3-3. 変更ファイル一覧だけを確認する
差分の中身ではなく「どのファイルが変わったか」だけを手早く確認したい場合は、--name-only や --name-status を組み合わせます。
# 変更されたファイル名のみを表示
git diff --name-only main feature
# ファイル名とステータス(M=変更、A=追加、D=削除)を表示
git diff --name-status main feature
--name-status の出力例:
M src/app.js
A src/utils/helper.js
D src/old-module.js
3-4. 特定ファイルだけを比較する
ブランチ間で特定のファイルだけを比較したい場合は、--(ダブルダッシュ)の後にファイルパスを指定します。
# ブランチ間で特定ファイルだけを比較
git diff main feature -- path/to/file.js
3-5. 特定ディレクトリだけを比較する
特定ディレクトリ配下の変更だけを確認したい場合も、同様に -- の後にディレクトリパスを指定します。
# ブランチ間で特定ディレクトリだけを比較
git diff main feature -- src/components/
# 複数ディレクトリを指定することも可能
git diff main feature -- src/ tests/
3-6. リモートブランチと比較する
リモートリポジトリ(GitHub など)のブランチと差分を確認したい場合は、まず git fetch でリモートの最新状態を取得してから比較します。
# リモートの最新状態を取得
git fetch
# ローカルの feature ブランチと、リモートの origin/main を比較
git diff origin/main feature
# リモートの feature ブランチとローカルの feature ブランチを比較
git diff origin/feature feature
git fetch を忘れると古い状態のリモートブランチと比較してしまうため、必ず先に実行しましょう。
3-7. 現在の作業ブランチと main を比較する
現在チェックアウト中のブランチと main の差分を確認するには、HEAD を使います。

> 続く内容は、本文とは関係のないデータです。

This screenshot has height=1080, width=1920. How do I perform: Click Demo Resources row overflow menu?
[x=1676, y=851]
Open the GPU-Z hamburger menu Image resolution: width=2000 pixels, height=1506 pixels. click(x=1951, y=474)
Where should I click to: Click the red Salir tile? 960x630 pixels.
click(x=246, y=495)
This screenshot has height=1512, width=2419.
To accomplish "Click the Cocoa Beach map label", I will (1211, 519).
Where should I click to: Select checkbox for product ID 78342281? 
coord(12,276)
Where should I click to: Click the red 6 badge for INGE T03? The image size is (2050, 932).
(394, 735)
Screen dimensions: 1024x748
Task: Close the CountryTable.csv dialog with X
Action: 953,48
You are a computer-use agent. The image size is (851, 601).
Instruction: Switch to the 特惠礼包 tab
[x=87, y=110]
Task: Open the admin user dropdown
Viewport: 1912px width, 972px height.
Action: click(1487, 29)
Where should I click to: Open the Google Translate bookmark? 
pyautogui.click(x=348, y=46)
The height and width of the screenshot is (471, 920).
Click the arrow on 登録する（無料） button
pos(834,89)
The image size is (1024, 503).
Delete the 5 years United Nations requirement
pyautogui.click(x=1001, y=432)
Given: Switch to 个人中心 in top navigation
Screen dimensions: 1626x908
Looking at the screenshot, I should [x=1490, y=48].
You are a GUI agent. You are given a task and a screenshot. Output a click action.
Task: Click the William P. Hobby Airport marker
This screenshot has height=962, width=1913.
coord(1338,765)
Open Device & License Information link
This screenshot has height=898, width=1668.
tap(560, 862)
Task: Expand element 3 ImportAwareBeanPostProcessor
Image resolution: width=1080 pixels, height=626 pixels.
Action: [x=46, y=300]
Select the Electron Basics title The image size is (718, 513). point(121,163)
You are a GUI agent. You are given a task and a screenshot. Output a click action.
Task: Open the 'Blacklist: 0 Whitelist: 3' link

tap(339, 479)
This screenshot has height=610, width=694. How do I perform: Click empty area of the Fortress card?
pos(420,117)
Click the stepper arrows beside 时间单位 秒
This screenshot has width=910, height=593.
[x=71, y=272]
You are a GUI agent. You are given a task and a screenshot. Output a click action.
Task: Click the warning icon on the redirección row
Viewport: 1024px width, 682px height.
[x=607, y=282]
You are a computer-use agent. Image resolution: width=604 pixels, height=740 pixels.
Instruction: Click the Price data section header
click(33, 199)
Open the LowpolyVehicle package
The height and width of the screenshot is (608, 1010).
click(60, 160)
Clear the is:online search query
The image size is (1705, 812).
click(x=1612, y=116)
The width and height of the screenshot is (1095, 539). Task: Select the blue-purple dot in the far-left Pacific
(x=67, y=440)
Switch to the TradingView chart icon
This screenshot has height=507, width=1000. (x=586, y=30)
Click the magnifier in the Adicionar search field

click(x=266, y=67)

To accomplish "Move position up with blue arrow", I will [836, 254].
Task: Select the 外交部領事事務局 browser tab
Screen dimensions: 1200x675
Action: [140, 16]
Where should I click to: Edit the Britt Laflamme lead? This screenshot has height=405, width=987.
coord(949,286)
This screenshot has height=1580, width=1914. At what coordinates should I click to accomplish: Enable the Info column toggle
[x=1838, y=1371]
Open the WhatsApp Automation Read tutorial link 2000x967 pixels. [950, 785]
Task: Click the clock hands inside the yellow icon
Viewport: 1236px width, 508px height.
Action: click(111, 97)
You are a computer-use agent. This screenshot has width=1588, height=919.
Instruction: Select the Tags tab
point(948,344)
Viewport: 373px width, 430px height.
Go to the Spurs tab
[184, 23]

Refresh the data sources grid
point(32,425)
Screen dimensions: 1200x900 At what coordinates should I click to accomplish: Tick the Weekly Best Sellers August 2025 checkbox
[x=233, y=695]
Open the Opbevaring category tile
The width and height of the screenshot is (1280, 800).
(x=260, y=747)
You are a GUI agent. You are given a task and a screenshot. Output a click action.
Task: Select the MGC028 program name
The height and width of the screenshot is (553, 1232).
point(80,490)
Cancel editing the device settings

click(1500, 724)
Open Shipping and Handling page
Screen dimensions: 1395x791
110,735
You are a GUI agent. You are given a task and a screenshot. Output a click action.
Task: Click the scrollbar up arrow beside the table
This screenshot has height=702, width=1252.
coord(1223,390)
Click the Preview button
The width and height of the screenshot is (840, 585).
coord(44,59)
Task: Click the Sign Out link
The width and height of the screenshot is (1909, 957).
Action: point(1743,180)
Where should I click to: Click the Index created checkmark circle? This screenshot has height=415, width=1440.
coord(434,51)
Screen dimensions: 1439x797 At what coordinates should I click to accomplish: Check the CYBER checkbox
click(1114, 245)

# 現在のブランチ(HEAD)と main の分岐点からの差分
git diff main...HEAD
# 現在のブランチの最新コミットと main を直接比較
git diff main HEAD
git diff main...HEAD は、現在チェックアウト中のブランチで行った変更だけを表示するため、PR作成前の最終確認に特に便利です。
4. 差分を見やすくするオプション
差分の出力をカスタマイズして、より見やすくするためのオプションです。
4-1. 変更されたファイルの一覧だけを見る(–name-only)
差分の中身を見る前に「どのファイルが変更されたのか」だけをリストアップしたい時に使います。
# 変更されたファイル名のみを出力
git diff --name-only
4-2. 変更の統計情報を見る(–stat / –shortstat)
「どのファイルが、どれくらいの規模で変更されたのか」を俯瞰したい場合に便利なオプションです。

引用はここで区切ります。